Last week, Sen. McCain came out in favor of regulating financial markets. That is a departure from traditional Republican orthodoxy that is truly astonishing. For 100 years or more, Republicans and many Democrats have told us that markets are "self-regulating." It does not matter what market you are talking about -- market for consumer goods, for machinery, for finance capital such as bank loans or mortgages -- sooner or later supply will meet demand and prices will reach a reasonable level. Markets do not need government regulation; on the contrary economic problems are caused by government regulation.
But now this orthodoxy has been given up by almost everyone who has trumpeted it for many years including the White House and Republican stalwarts like Sen. McCain. The new orthodoxy is that we must return to a law (adopted during the Great Depression after 1929 and abolished under Pres. Clinton) that separated ordinary banks from investment banks. Ordinary banks are where you deposit your paycheck, maybe open a savings account, and borrow money to buy a house or a car. Investment banks do not do any of that; they operate with large sums of investment funds and, frankly, gamble with those funds trying to make money. For a while everybody wins and then, as is happening currently, the bottom drops out and many people lose. (The CEO’s of bankrupt investment houses walk off with $200 million for their old age.) But we are now being told that all of this could be avoided if only we do not allow ordinary banks to gamble in the way of investment and if, secondly, we kept a closer eye on the investment banks’ gambling.
Not surprisingly, that oversimplifies our problem. In the last 40 years there have been regular government bailouts of private businesses -- the Pennsylvania Railroad in 1970, the Franklin National Bank and New York City in 1975, Chrysler in 1980, the Savings and Loan Banks in 1990, the airline industry in 2002, and now one investment bank after another to the tune of close to $1 trillion.
It is clearly not true that in all these different cases the problem was a confusion of ordinary and investment banking. Many of the bailouts occurred when ordinary and investment banks were still distinct. Our economic system has pervasive problems which our experts and legislators still do not want to recognize.
Here is just one of them. In a capitalist system everyone pursues his or her private interest and the "unseen hand" of the market is supposed to assure us that the outcome will be the best for all of us. You look after what's good for you; I look after myself and you and I and everyone else will be better off. Let's look at that.
Suppose you have a small business. You manufacture specialty paints. Your business does okay but your profit margin is small. Then, one day, you have an inspiration. You see that the cost of disposing of your waste, much of it hazardous, is significant. So you begin dumping your waste in the woods, save the money of proper disposal and increase your profit. That is clearly a good strategy for you but if everybody did this, the Earth would soon become unlivable from all the pollution.
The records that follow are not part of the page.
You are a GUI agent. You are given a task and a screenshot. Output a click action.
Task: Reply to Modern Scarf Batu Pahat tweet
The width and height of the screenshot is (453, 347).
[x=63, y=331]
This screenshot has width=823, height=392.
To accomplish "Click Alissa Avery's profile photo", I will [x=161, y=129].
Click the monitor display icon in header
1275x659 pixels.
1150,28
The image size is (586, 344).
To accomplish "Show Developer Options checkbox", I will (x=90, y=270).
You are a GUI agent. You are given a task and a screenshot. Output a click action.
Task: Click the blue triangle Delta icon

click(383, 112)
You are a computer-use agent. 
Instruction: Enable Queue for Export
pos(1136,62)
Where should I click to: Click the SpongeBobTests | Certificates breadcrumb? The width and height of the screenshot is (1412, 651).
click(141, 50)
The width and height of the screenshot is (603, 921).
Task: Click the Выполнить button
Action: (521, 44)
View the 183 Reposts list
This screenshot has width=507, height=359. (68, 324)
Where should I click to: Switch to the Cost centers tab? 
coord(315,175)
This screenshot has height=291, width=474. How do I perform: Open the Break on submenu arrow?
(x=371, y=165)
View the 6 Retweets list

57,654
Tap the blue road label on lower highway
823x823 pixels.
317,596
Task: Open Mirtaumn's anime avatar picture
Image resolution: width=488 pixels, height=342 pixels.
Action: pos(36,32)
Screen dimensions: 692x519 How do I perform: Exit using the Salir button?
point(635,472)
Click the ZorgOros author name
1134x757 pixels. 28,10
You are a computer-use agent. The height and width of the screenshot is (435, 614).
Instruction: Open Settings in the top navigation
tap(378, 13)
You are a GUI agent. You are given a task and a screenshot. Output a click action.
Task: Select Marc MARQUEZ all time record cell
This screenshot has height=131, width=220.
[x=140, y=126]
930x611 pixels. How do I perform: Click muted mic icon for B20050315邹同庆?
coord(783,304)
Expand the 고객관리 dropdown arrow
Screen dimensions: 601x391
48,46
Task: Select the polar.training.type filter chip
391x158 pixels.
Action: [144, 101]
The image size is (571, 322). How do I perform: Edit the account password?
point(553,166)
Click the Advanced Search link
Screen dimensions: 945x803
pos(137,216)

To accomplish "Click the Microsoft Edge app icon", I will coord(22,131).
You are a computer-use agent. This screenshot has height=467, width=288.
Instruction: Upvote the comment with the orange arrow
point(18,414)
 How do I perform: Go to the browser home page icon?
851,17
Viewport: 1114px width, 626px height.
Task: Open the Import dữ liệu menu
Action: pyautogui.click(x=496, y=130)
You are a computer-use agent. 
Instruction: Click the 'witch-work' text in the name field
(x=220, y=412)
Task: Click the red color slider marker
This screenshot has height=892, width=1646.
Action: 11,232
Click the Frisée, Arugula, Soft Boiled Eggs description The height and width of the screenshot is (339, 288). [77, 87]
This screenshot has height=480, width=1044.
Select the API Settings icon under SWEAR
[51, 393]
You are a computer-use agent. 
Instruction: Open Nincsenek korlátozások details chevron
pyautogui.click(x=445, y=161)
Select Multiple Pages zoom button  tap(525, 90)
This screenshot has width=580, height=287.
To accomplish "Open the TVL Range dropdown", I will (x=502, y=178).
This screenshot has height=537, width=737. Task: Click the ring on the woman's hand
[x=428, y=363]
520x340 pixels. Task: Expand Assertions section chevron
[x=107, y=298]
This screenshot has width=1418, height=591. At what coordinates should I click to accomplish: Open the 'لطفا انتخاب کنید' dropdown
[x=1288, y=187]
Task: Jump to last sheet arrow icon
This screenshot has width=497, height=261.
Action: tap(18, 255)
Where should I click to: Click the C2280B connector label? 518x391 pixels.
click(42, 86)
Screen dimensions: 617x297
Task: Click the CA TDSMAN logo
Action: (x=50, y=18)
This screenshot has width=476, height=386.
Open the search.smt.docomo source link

The market is not going to make that problem go away. What is good for the individual often is bad if practiced by everyone.
One more example: another way of raising your profit margin is to lower wages. Since your business is small you may even take on a few illegal immigrants and pay them less than minimum wage. The government is never going to check a small business like yours..
This strategy too will increase your profits and be good for you. If all enterprises follow the same policy the large majority of the population would have a lot less money at their disposal. Demand for ordinary consumption goods would fall and some businesses would go broke and the economy would go into a recession, if not worse. Policies that significantly decrease consumer demand are not good for the economy even though they may be very good for individual enterprises.
There is no reason to think that capitalist markets regulate themselves. Capitalist enterprises must be carefully supervised so that they do not adopt policies that are harmful to the economy as a whole.
The current crisis is the result of the religious faith in the self-regulating market -- a faith that has no support in actual fact. It is supported only by the self interest of capitalist enterprisers who do not want to be limited in the ways they make money, even if their methods are in the short or in the long run bad for consumers or the country as a whole.
This blatant self-interest of the pundits associated with business is still at work when they try to tell us that we just need to restore a one law that separates ordinary from investment banks and then everything will be fine. Unless the government takes a firm hand to protect us against capitalists, we will never be fine.
But since the capitalists own the government, for instance because they pay for the presidential of campaigns of Obama and McCain, we are bound to hear misleading diagnoses of our present problems. Ordinary citizens and voters should not believe everything they're told.